From that first salty, viscous connection, through the ups and downs of a working-class childhood in northern England, the one constant in Lucy's life has been her mother: comforting and mysterious, ferociously loving, tirelessly devoted, as much a part of Lucy as her own skin. Her lessons in womanhood shape Lucy's appreciation for desire, her sense of duty as a caretaker, her hunger for a better, maybe reckless life.
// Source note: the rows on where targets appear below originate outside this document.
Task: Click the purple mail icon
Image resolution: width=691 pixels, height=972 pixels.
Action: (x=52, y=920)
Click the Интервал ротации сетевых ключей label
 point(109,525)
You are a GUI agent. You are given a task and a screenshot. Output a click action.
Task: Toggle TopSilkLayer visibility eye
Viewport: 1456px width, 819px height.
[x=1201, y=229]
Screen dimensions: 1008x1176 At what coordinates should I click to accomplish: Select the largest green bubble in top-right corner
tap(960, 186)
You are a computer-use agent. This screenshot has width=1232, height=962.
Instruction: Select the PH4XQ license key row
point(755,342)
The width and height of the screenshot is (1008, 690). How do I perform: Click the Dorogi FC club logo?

At university, Lucy's background sets her apart from her classmates and London, even as she struggles with the excruciating, slow separation from her mother. Her father goes missing just after she graduates; her shift into adulthood comes with the burden of choosing how much of her father's trouble to take on. When her grandfather dies, she escapes to his tiny house in Donegal, a place where her mother once found happiness. There she will take a lover, live inside art and the past, and track back through her memories and her mother's stories to make sense of her place in the world.
In "a stunning new voice in British literary fiction" (The Independent) that lays bare our raw, dark selves, Jessica Andrews's debut honors the beauty, complexity, and mixed blessings of daughterhood. Intricately woven in lyrical vignettes, Saltwater is a coming-of-age novel about finding a way forward by looking back.